Using Tools 'For Good'
In his opening comments, Zuckerberg told House committee members: "It's not enough to give people control of their information; we have to make sure developers they've given it to are protecting it too. Across the board, we have a responsibility to not just build tools, but to make sure those tools are used for good.
"We're in the process of investigating every app that had access to a large amount of information" before the company "locked down" its platform in 2014. "If we detect suspicious activity, we'll do a full forensic audit. And if we find that someone is improperly using data, we'll ban them and tell everyone affected."
During questioning, Zuckerberg told committee members: "The big lesson [Facebook learned] is that clearly we can't take developers word" that they're abiding by Facebook data policies, "and we need to audit."
Besides auditing apps, Facebook is deploying artificial intelligence tools to help identify fraudsters and data abusers, Zuckerberg testified.
Some lawmakers questioned whether Facebook's breach involving Cambridge Analytica and practices leading up to it violated a 20-year consent decree signed by Facebook with the Federal Trade Commission in 2011 related to company's privacy practices. Zuckerberg contended there were no violations.
Rep. Diane DeGette, D-Colo., noted that Facebook's FTC consent decree did not include a financial settlement. "FTC has no authority for financial penalties for first time violators," she said, adding that federal regulations that allow for penalties are needed.

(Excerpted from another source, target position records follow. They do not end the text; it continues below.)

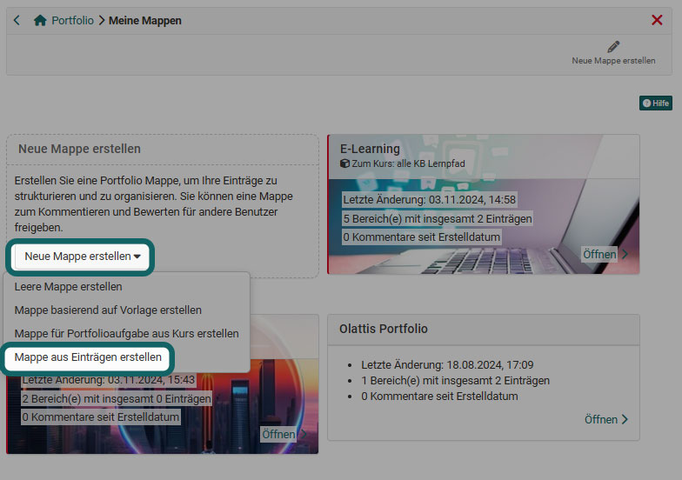
Task: Click chevron next to Olattis Portfolio Öffnen
Action: pos(625,419)
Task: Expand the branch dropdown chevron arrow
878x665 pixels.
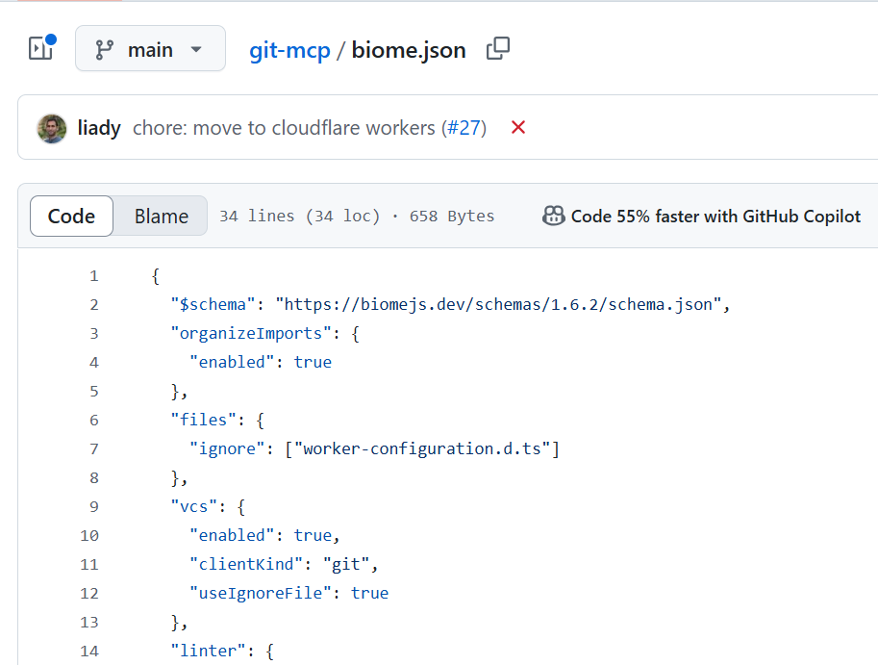Action: point(195,49)
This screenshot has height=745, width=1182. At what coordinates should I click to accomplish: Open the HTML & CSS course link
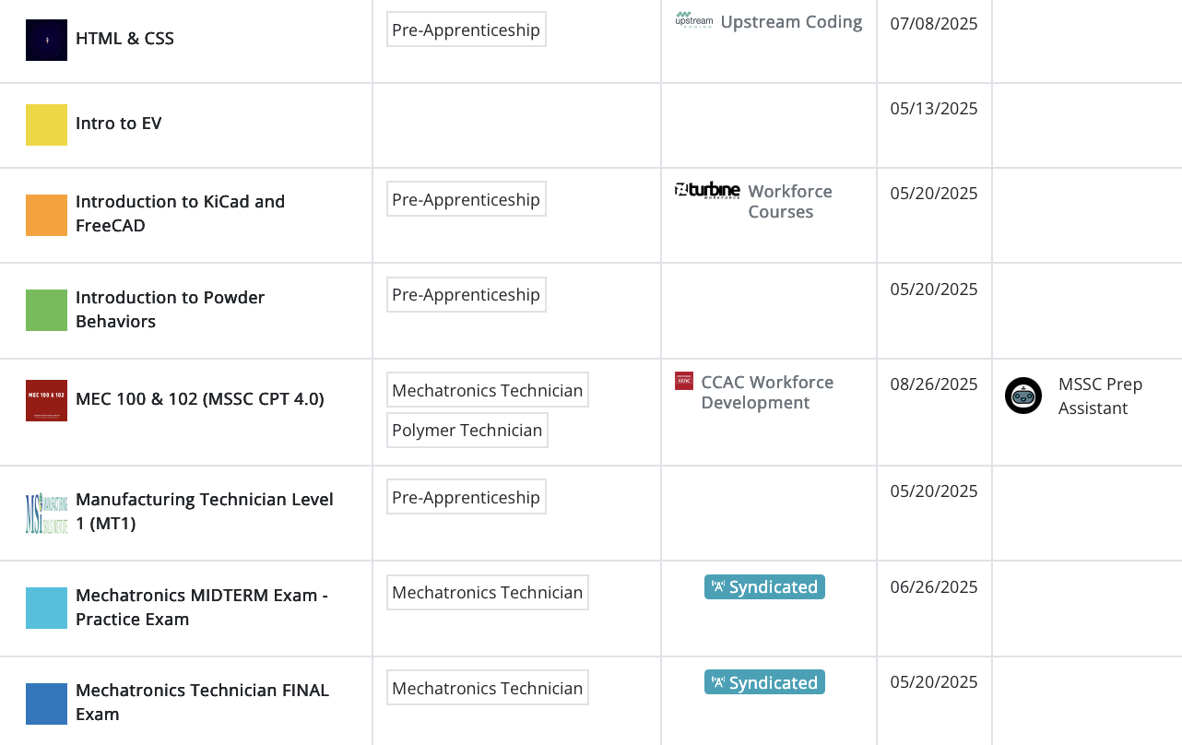(x=124, y=38)
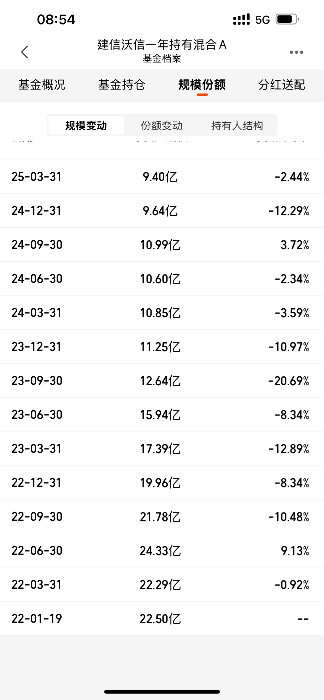Image resolution: width=324 pixels, height=700 pixels.
Task: Tap the battery status icon
Action: [x=287, y=19]
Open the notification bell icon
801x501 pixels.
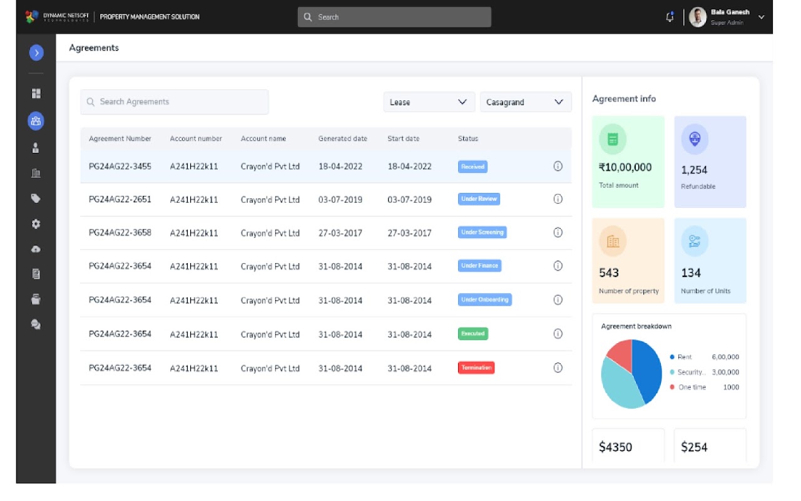pyautogui.click(x=670, y=17)
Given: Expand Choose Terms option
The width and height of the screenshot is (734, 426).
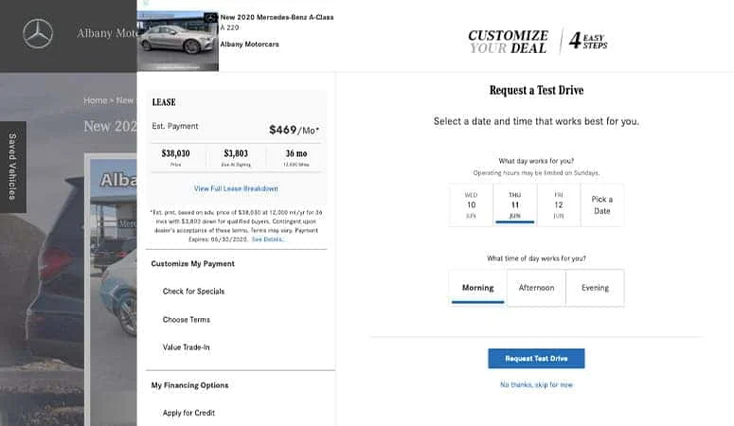Looking at the screenshot, I should 187,319.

Rep. Raul Ruiz, D-Calif., asked Zuckerberg why Facebook did not inform the FTC and users in 2015 when Facebook learned from The Guardian that Cambridge University researcher Aleksandr Kogan improperly shared Facebook user data with Cambridge Analytica. "In retrospect it was a mistake," the Facebook CEO replied. "We didn't have a legal obligation [to notify], but it would've been the right thing."
Calls for Regulation
Like their colleagues in the Senate, many House members at the hearing called for more regulatory oversight of Facebook and other social media firms. "The only way to close the trust gap is with legislation," said Rep. Mike Doyle, D-Penn.
"You're CEO of one of the biggest corporations in the world but yet almost entirely in an environment that is unregulated. ...The lanes in which you're supposed to operate are very wide and broad, unlike other industries," Cardenas told Zuckerberg.
Rep. Marsha Blackburn, R-Tenn., urged Zuckerberg to familiarize himself with the Browser Act, bipartisan privacy legislation she and other lawmakers introduced last year, which she described as "one set of rules for enforcing the ecosystem ... It's only 13 pages long; we would appreciate your help," she told Zuckerberg.
Rep. Billy Long, R-Louisiana, summed up the sentiments expressed by some of his House colleagues contemplating new regulations as a result of the Facebook privacy controversy.
"If you don't remember anything else from this hearing," he warned Zuckerberg, "we're getting ready to overreact - so I would suggest you go home and review all the things people have accused you of today, and get your team behind you. You're the guy to fix this. We're not. You need to save your ship."